Preliminary comments on provenance vocabulary mapping to OPM (by Luc)

- opm:Process does not have to have terminated, it must have started in the past, but it can complete in the future.

  • Olaf: Okay. I will change the explanation and (since prv:Execution explicitly refers to completed executions of actions or processes) I will also adjust the mapping - prv:Execution is narrower than opm:Process.

- prv:DataAccess and prv:DataCreation could be defined as subtype of opm:Process (by means of the type annotation). Likewise for all other specializations.

  • Olaf: I agree. However, for the mapping table we decided to use the SKOS vocabulary. Hence, my use of narrower.

- prv:Actor: it seems that the "maintainer" of a web server could also be seen as an opm:Agent controlling the process.

  • Olaf: I wouldn't actually talk about "controlling the process." However, I agree with Simon's argument that there is a casual connection between the maintainer of a Web server and the execution of data access processes during which data was retrieved from that server.

- account: so how do you distinguish that statements belong to different descriptions (is it with named graphs)?

  • Olaf: I would understand each RDF graph with a provenance description that I retrieve from the Web as a separate description; all (provenance-related) statements in such a graph belong to the same description. Simon is right, however, RDF itself does not provide the means to explicitly relate different descriptions (of the same situation) to each other. I removed the "not necessary" comment from the mapping table.

- prv:involvedActor: the key question from an OPM viewpoint is whether the involvedActor had a causal relationship with the process. If the involvedActor happened to be there (like looking at process, or minuting the process, or getting inspired by the process) without affecting it, then involvedActor is not a concept of opm.

  • Olaf: Out of curiosity: What about involvedActors who might have had an impact on the process? This means, an impact which cannot be verified explicitly. For instance, fans cheering for their team in a football stadium might have had an implicit influence on the outcome of a game. Or, maybe more subtle, a specific person in the audience during a talk might increase the nervousness of the speaker and, thus, might affect the (quality of the) talk. Do you understand this as a causal relationship?

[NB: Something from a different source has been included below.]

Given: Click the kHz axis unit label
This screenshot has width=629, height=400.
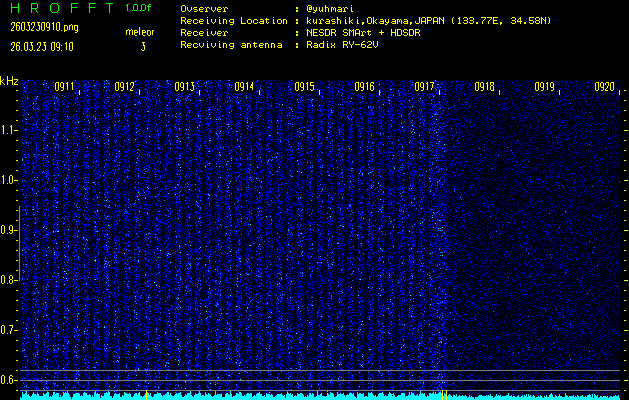Looking at the screenshot, I should (x=9, y=81).
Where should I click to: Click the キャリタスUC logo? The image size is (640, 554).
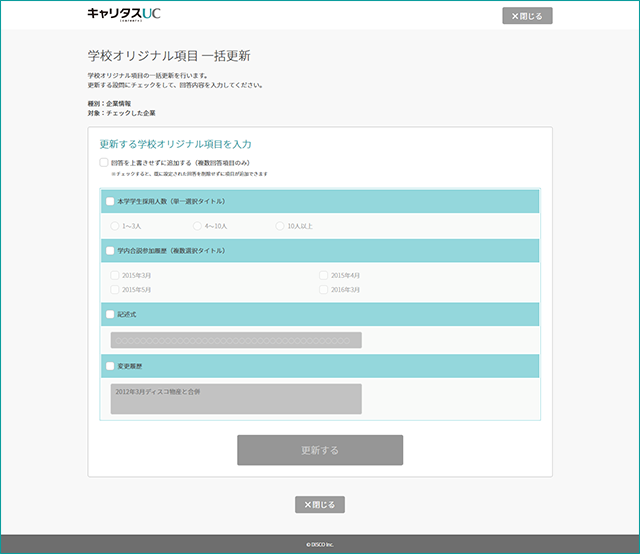[123, 14]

Comments specifically on Provenance Vocabulary to OPM Mapping

- You might be taking opm:wasControlledBy too literally on its name - I agree that prv:involvedActor may be a broader version of opm:wasControlledBy, but the example you give in the justification seems to fit opm:wasControlledBy as it is a causal connection between process and agent, i.e. the data access would not have occurred if the Web Service had not been there to perform it.

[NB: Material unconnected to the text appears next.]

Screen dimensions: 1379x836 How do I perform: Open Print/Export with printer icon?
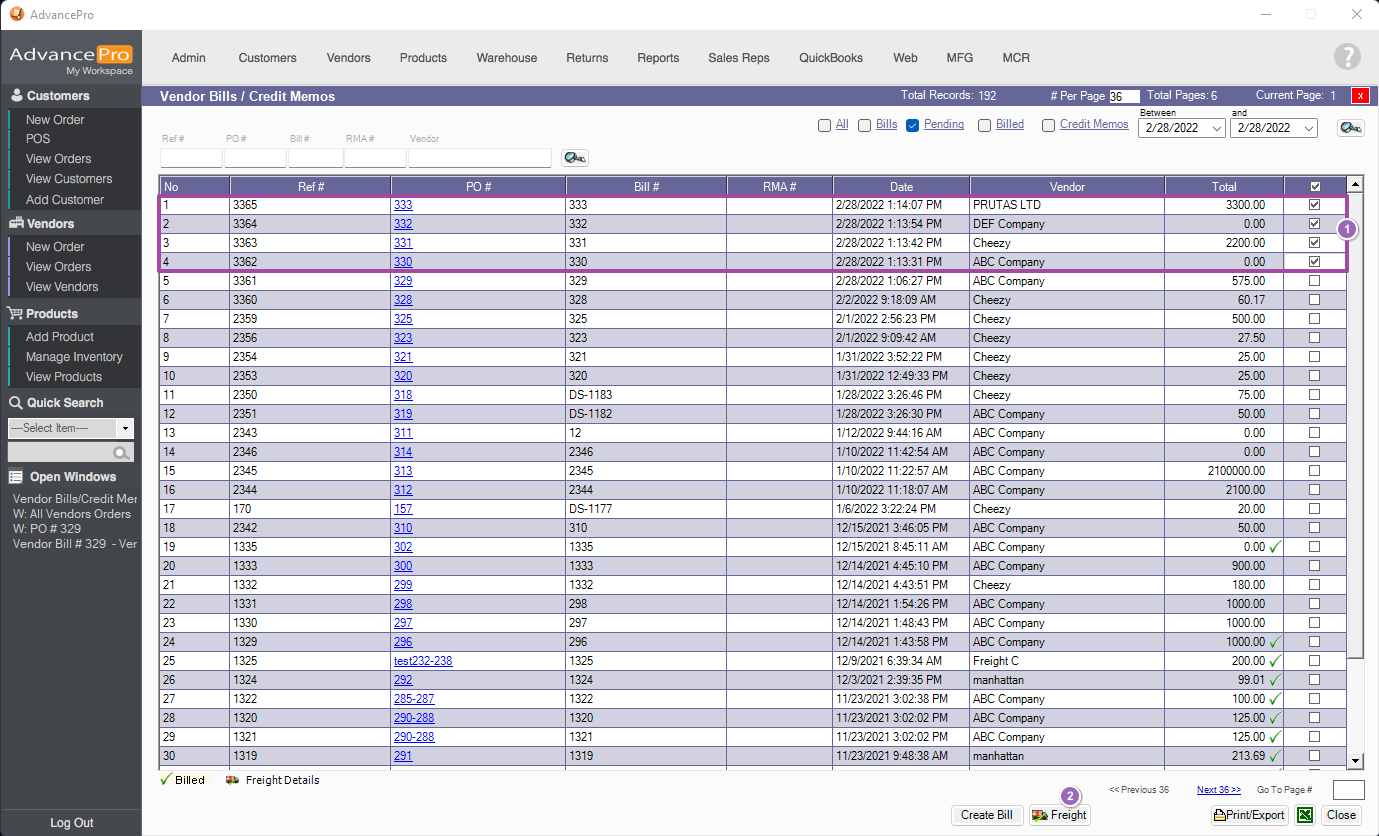coord(1249,815)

- I think that the notion of account in OPM is not just to allow for distinct assertions about the same occurrence, but also to say where two assertions should be understood in conjunction as part of the same record (i.e. in the same account) - this is important for describing refinement of OPM processes into multiple steps (all part of one account).

--- SimonMiles

Comments on Provenir mapping to OPM (by Luc)

- I don't understand "provenir:process allows modeling of processes that may or may not result in creation of new entities (provenir:data)." Do you mean that a provenir:process potentially does not result in a new provenir:data? If so, then it's the same as an opm:process (a process without output is still a process)? or do you mean that it may result in an already existing provenir:data. Then in that case, it's different from an opm:process.

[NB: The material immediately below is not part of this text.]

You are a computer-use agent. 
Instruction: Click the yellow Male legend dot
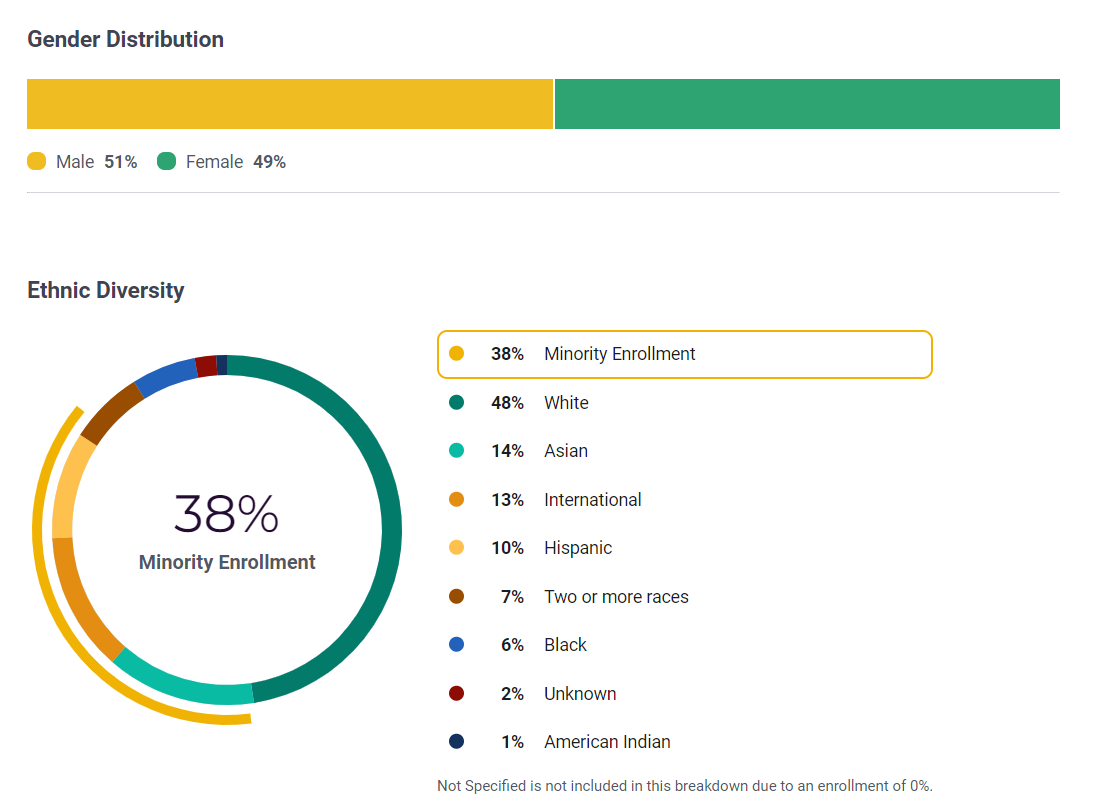[x=37, y=162]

- "OPM does not define the relationship between opm:Artifact and opm:Account.": I don't understand how this justifies this mapping. OPM defines account membership (for edges and nodes).

- In provenir, if you allow provenir:data to be mutable (and preserving their identity), I suppose that you allow multiple processes to "generate/affect" that data. How do you distinguish their order?

- OPM models persistent identities with the annotation "pname".

- I don't understand the mapping "provenir:data is mapped to opm:Account using skos:broadMatch". Are you saying that provenir:data allows you to regard a provenance graph as an entity you can describe the provenance of? So, you can potentially do that in OPM too, but that entity is an opm:artifact which has a provenance graph as an opm:value. The opm:value could be an opm:OPMGraph or an opm:Account. However, generally, we've been hesitant in talking about the provenance of provenance.

- " in other words the provenir:process may or may not require the existence of the provenir:data to initiate/terminate. ". In that case, is it fair to say that provenir:has_participant is not necessarily causal? (whereas opm:used is causal in the sense that the opm:artifact was required for the opm:process to complete)

Comments specifically on SWAN Vocabulary to OPM Mapping (by Simon)

The mapping and justifications make broadly sense to me. The only thing that would be worth mentioning is that, as with Dublin Core, those terms described as "narrower than opm:wasControlledBy" are not exactly in the same hierarchy. This is because the SWAN terms relate a resource to an agent manipulating it, while opm:wasControlledBy relates a process manipulating a resource to the agent doing the manipulation, i.e. the range is the same (agent) but the domain (resource vs process) of the relations is not.

  • Jun: I agree. Similar to DC, the SWAN provenance ontology takes a resource-centric view. It does not explicitly describe the process involved in the creation of a resource, unlike OPM and the Provenance Vocabulary. I changed narrower to relatedMatch for all of them, except for pav:contributors, because SWAN does not provide a clear definition for the term and there are no domain and range definitions for the property either.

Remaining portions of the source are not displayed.